- Entries supplied
--- begin ---

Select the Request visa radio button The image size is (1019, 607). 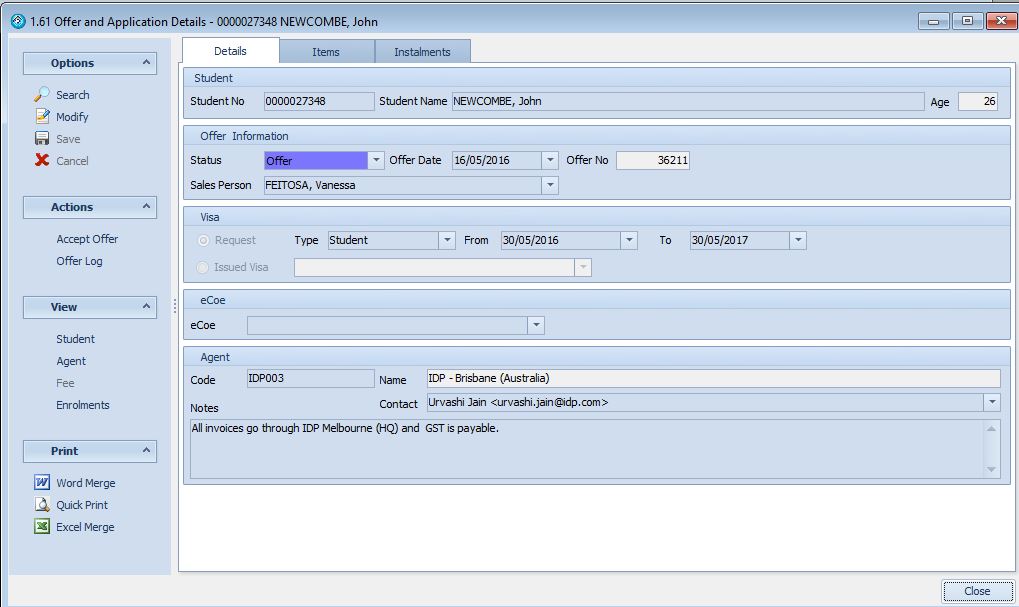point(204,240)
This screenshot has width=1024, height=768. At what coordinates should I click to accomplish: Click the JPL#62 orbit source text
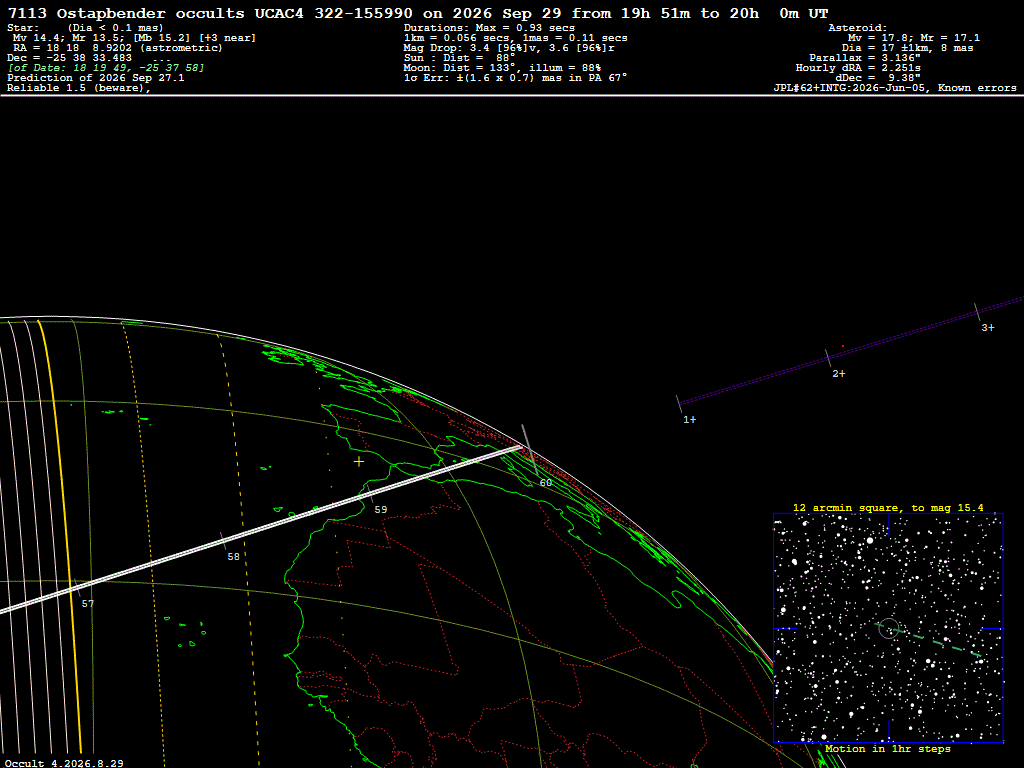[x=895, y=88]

--- end ---
--- begin ---

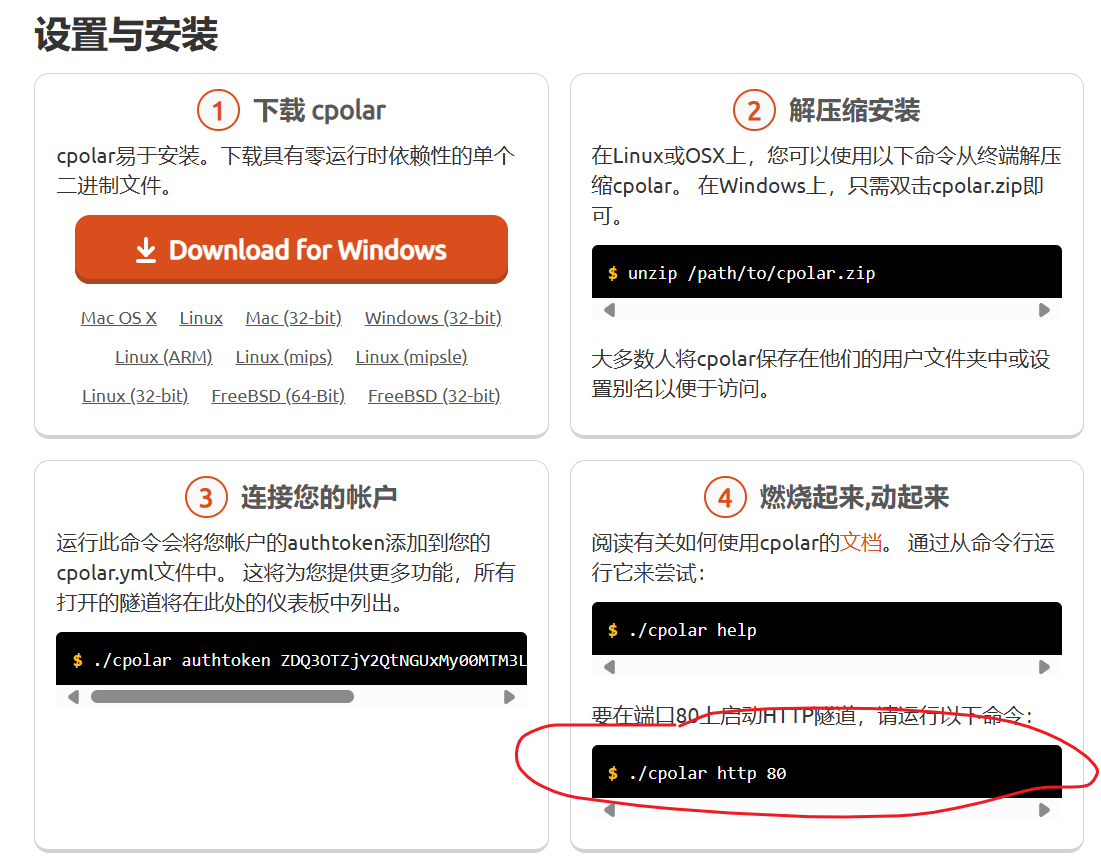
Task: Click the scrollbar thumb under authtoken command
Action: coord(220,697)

--- end ---

- Requirements
Pull out each line of the data that contains the word "Click".

- Complete answer
This screenshot has width=1024, height=768. At what coordinates should I click to accomplish: Click the JPL#62 orbit source text
Task: Click the scrollbar thumb under authtoken command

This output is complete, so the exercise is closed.